3 Best Practices for Social Media Monitoring at Conferences

Conferences around the world are occurring on a weekly basis, and if you're not monitoring social media, you're missing out on valuable insights that you can extract from conversations. But once you've got a social listening tool in place, the process of deciding what to listen for can be quite overwhelming.

What should you take into account when determining what to monitor on the social web during conferences related to your business? Here are some best practices for your brand.

Check Out Your Presence
You may not always have a presence at a relevant conference, but if you do, it's critical to capture conversation around all pieces of the puzzle. One way to make this task easier is to create a hashtag and promote it as the way for people to discuss your presence.

If you have a booth, make sure the hashtag is displayed prominently so people can easily find it. If you are running a street team, ask people to post to social networks using the hashtag, or require they mention you to their social networks in exchange or information or swag. If someone from your company is speaking, have them mention the hashtag for the presentation verbally or on slides.

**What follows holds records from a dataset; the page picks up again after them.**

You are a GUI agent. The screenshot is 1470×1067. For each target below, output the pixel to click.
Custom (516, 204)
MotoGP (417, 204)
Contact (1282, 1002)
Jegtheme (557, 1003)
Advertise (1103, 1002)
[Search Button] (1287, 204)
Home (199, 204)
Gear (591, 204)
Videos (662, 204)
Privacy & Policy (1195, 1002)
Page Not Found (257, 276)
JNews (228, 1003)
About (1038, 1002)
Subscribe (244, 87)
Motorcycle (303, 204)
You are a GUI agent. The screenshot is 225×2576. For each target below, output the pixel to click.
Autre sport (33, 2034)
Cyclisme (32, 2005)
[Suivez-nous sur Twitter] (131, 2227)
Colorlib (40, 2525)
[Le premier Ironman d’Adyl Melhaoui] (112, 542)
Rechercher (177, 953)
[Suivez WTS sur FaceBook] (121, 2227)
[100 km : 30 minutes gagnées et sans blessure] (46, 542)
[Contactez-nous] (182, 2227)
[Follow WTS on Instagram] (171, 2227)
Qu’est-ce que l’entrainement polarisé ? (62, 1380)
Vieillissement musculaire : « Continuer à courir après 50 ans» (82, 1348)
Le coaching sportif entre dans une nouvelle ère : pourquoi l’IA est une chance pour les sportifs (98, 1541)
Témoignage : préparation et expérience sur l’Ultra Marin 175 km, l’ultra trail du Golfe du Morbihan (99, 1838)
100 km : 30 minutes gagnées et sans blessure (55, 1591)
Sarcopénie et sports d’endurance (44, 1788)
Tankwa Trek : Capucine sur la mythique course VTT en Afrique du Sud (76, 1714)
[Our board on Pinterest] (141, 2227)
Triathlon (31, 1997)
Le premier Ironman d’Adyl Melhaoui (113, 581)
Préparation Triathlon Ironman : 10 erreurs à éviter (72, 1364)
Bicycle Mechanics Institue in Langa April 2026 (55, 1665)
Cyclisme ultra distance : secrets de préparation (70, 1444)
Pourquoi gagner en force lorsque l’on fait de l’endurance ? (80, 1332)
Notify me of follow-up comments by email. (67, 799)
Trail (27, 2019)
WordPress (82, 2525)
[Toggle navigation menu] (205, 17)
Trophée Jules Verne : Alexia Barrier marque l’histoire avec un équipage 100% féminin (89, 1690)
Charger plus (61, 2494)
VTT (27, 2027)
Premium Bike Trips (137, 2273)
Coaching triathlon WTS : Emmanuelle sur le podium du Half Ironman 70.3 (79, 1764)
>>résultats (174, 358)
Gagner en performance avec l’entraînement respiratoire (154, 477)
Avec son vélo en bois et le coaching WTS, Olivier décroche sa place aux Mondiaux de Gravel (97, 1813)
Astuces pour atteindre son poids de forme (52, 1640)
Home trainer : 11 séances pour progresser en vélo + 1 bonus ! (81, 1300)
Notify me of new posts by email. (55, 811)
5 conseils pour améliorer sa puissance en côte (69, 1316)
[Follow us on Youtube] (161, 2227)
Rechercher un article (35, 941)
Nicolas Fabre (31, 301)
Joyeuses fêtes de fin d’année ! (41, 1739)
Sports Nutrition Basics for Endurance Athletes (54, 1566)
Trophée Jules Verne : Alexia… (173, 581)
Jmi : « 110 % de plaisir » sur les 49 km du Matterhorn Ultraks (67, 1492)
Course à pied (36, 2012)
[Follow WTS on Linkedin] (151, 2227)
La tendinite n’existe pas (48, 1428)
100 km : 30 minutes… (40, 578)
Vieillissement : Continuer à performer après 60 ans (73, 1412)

People won't always comply, of course, so you need to monitor for keywords outside the featured hashtag. Look for mentions of your brand and speaker's names, as well as variations of spellings of your company and your company's products to get the full picture of your social buzz. Don't just look for total volume, however. Run a sentiment analysis to figure out whether people are speaking positively or negatively about your presence.

Tip: Make sure you hone in on mentions that relate to the conference -- your data will be skewed if you don't filter out general mentions.

What's the Competition Up To?
Chances are, if your brand is interested in a particular conference, your competitors are as well. Before the conference begins, it's important to research the type of presence that your competitors will have at the conference, if any. If they do have a presence, there are a few things you will want to monitor in terms of competition:

  • Total social volume: Look for the same types of conversation as you are listening for your own brand
  • Share of voice: How much of the conversation is about your competitors compared to your own brand?
  • Competitive sentiment: If people are overwhelmingly positive or negative about a competitor, look at the types of things people are saying, and find out why. This will help you at future conferences.

What's Trending
This may fall outside the realm of your brand and competitors, but is equally as important in understanding the overall impact a conference may have on your brand or industry. Look at the top hashtags and overall conversation drivers around a conference. What are people talking about, and what is making them share on social networks?

While jumping in with a social ad around a hot topic can sometimes steer the conversation back toward you, it often looks contrived. Instead, use this information for future conferences to figure out how best to generate more buzz for your own future presences. While it's hard to predict what conference content will stir up social conversation, look for patterns across conferences to see what's working.